Vendors. The learning function is renowned for using external vendors in the development and delivery of learning content. Whether the learning model is completely or partially outsourced, a creative way to invest in social learning is to rethink the vendor model. One example, of course, is to analyze the amount of dollars spent with external vendors and find ways to reduce the costs. Learning leaders would be well served to take a hard look at their existing rates with external vendors when it comes to development and delivery costs. If those rates could be reduced through strategic renegotiation, even by a fractional amount, the resulting differential could be applied to the purchase and implementation of various social learning tools and technologies.

Formal instructor-led training. The default method in which organizations address corporate learning requirements continues to be formal instructor-led training. Evidence is found in the ASTD 2010 State of the Industry Report where more than two-thirds of the 32 learning hours that employees consumed are in formal ILT mode. There is (and always will be) a need for formal ILT delivery, however, it behoves the learning function to analyze just how much formal ILT delivery is taking place and determine whether or not it can be scaled back. Whether delivered by internal faculty or external vendors, ILT has an associated cost. If an organization were to reduce the total number of hours of delivery (or classes to make things simpler) by even a mere 10 percent, the resulting savings could be applied to the purchase and implementation of various social learning tools and technologies. Those savings could come in the form of training and education, headcount, vendor costs, facilities, and so on.

Stealth pilot. Another way in which a social learning strategy could come to fruition is through the use of stealth pilots. Teams may not have a budget at this point in time, and leaders may feel uncomfortable with the suggestions outlined above to carve out room in the budget, but a stealth pilot strategy will afford a learning team some advancement. Undoubtedly, there are individuals within the learning function as well as across the organization itself with a passion for social media, and if you’re lucky, some experience to go along with it. Embrace these individuals and sanction the piloting of various social media software in beta or trial versions. One need not make this an enterprise-wide initiative or rollout. By simply putting together a group of passionate people, you would be surprised to see what they come up with, mitigating the need for any budget at all. The stealth pilot mode also lends itself to the premise of social learning: “learning with and from others.”

But where is the ROI?

There are plenty of individuals within the learning space who are not yet on the social learning train.

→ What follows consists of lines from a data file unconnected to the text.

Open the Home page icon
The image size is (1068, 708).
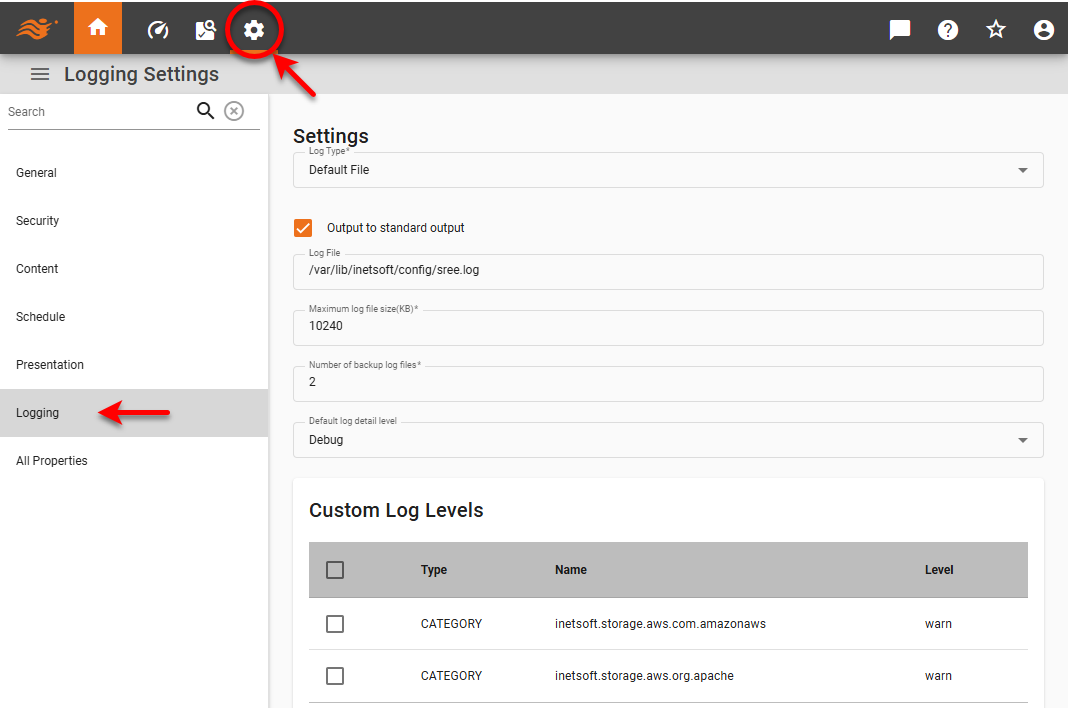[x=97, y=28]
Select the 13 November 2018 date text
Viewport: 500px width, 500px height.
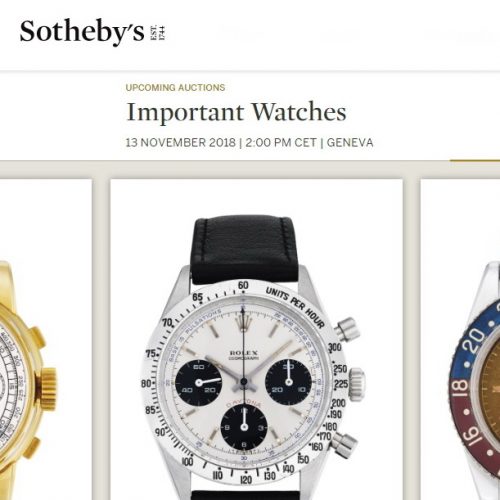(x=180, y=143)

Before hopping on, as is customary to the learning vertical itself, leaders need to prove its worth. Babson Education, in the report Social Software in Business, estimate that 84 percent of organizations do not measure return-on-investment when it comes to the use or implementation of social technologies such as wikis, blogs, user-generated content and videos, discussion boards, microblogs, ratings, chat, and others. Quite simply, those organizations already investing in social learning aren’t yet interested in return-on-investment; they are interested in connecting employees, improving engagement, and allowing the learning and knowledge sharing to naturally occur in more effective and efficient ways.

Did the learning team wait for an ROI calculation before offering induction and onboarding programs to new employees? No, it just made sense. Social learning, in this case, is analogous to induction and onboarding. It’s time to evade those budget cuts and begin investing in an area that will only show growth for years to come.